For the word "arrow", tally the lines of the data that contain it and give the tally alone.

• **Records for this exercise**
———
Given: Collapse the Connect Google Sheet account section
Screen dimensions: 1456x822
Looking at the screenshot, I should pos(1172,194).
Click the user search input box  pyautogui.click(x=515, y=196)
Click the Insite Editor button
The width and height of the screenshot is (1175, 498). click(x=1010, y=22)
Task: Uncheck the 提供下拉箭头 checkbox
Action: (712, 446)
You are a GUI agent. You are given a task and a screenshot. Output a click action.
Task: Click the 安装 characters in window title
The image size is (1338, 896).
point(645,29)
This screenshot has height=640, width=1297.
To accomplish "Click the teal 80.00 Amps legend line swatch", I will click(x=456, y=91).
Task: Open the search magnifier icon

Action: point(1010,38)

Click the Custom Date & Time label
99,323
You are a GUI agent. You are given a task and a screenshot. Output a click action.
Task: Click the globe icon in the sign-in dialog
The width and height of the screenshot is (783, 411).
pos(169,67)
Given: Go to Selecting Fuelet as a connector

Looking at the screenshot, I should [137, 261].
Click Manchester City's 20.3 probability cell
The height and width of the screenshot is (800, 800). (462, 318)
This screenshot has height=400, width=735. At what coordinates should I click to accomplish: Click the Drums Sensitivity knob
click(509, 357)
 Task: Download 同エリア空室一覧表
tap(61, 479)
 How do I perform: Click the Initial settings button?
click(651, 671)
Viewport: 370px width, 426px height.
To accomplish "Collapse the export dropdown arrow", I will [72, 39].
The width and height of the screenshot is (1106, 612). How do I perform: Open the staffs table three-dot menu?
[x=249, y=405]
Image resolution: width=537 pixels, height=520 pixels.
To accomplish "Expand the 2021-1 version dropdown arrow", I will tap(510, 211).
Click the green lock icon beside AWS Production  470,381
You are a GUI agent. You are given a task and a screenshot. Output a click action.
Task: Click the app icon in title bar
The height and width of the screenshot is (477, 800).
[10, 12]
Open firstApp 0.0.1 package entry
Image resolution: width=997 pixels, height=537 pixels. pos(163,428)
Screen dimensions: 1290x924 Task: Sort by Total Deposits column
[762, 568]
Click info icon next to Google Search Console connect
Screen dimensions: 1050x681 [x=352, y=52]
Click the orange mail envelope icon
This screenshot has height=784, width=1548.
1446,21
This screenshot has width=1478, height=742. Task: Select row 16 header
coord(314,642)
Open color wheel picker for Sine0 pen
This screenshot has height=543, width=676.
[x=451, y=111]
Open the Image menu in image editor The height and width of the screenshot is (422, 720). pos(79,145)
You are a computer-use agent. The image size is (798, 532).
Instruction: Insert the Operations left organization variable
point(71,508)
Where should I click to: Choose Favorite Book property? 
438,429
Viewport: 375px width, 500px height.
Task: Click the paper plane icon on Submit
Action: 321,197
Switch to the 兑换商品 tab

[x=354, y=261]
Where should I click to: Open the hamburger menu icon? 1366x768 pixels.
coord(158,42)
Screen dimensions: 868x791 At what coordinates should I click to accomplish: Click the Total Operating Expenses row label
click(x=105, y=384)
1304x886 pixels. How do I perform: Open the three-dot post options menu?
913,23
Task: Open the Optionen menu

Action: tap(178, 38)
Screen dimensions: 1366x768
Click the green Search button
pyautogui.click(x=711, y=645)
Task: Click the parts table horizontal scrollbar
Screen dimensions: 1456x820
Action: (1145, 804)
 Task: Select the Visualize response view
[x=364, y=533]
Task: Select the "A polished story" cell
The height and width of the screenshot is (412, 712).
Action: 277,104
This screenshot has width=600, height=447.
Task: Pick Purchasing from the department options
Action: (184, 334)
———
• **Output of the exercise**
2